> [Required work]:
Your copy should repeat each record exactly and contain none of the pictures.

> [Data listing]:
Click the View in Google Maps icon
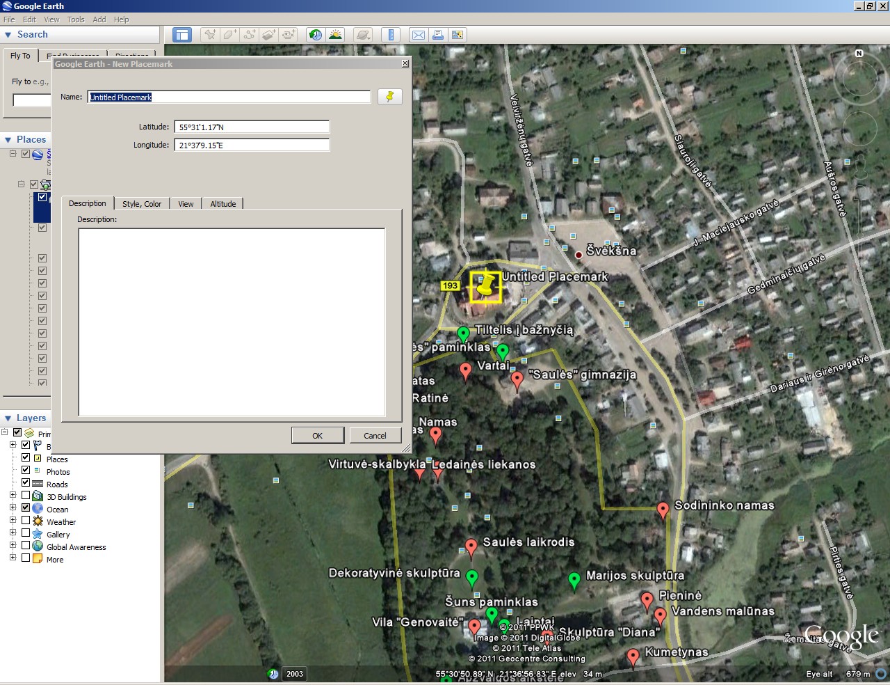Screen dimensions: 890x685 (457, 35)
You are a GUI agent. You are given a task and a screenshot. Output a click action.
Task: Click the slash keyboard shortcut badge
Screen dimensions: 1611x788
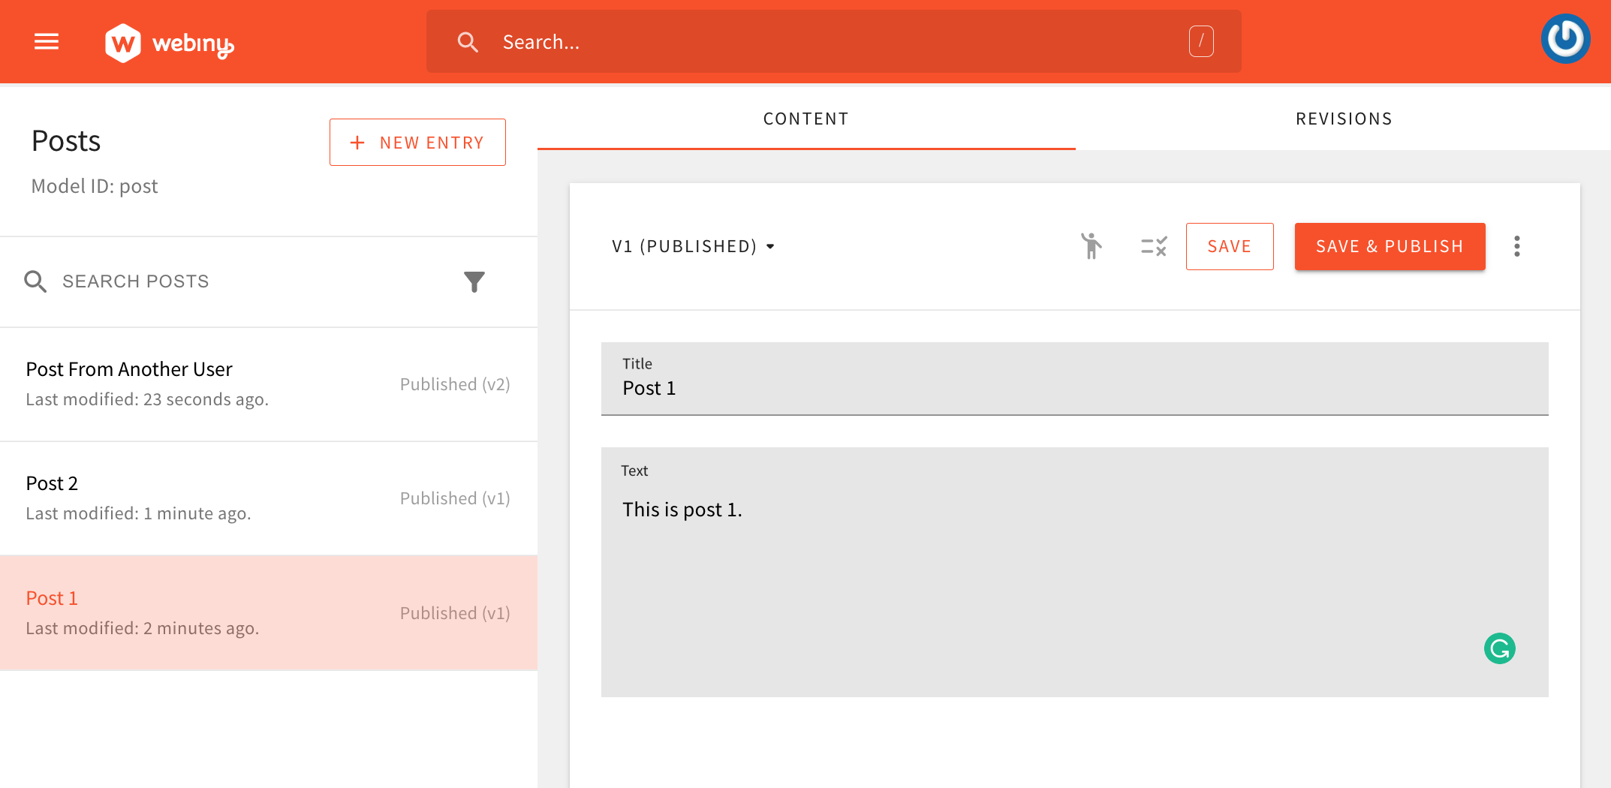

> [Exercise result]:
Click the View in Google Maps icon
Screen dimensions: 890x685 (457, 35)
You are a GUI agent. You are given a task and a screenshot. Output a click action.
Task: Click the slash keyboard shortcut badge
Screen dimensions: 1611x788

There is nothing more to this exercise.